Measurement data from the RAT and CAT provide comprehensive fluid information within the wellbore. By carrying out thorough analysis of these data, it is possible to accurately deduce the distribution of oil and water in the wellbore, as well as identify different kinds of flow patterns. The measurements are essential for verifying the accuracy of the SOA-BP neural network flow pattern prediction model.
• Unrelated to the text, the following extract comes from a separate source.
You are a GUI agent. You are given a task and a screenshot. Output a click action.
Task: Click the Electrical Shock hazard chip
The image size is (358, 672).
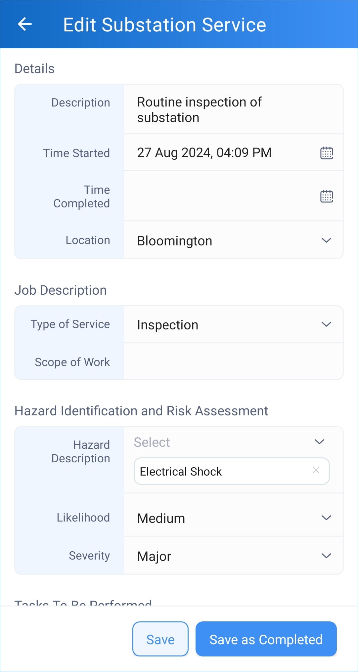pos(181,472)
To further verify the effectiveness of the oil-water two-phase flow pattern prediction model proposed in this paper, multiple data points featuring various well inclinations and oil-water flow rates from Well A were randomly chosen for flow pattern forecasting. These forecasts were derived from real wellhead production data and interpretations of production profiles. The forecast outcomes were subsequently juxtaposed with the measurement outcomes acquired from logging equipment (RAT and CAT). The results of the prediction are displayed in
Table 3.
Table 3 presents a compilation of 15 data points that were measured, along with the outcomes of both the observed and predicted flow patterns. The forecasting model shows the best performance for the ST and Do/w&o/w flow patterns, achieving an accuracy of 100%. However, there is a certain degree of inaccuracy in predicting the o/w and Do/w&w flow patterns. The overall prediction accuracy is 86.67%, which essentially meets the accuracy requirements for production dynamic monitoring. In the validation results for Well A, two flow pattern prediction errors were identified. Three potential reasons that could lead to these inaccuracies were (1) only 200 sets of data were used to train and test the prediction model, and the limited amount of data may have resulted in insufficient prediction accuracy; (2) differences in parameters such as temperature, pressure, and fluid viscosity between the simulated wellbore in the physical experiments and the actual conditions in Well A could have led to variations in the downhole flow pattern; (3) the measurement data from the logging instruments may not have accurately reflected the actual fluid flow pattern in the wellbore.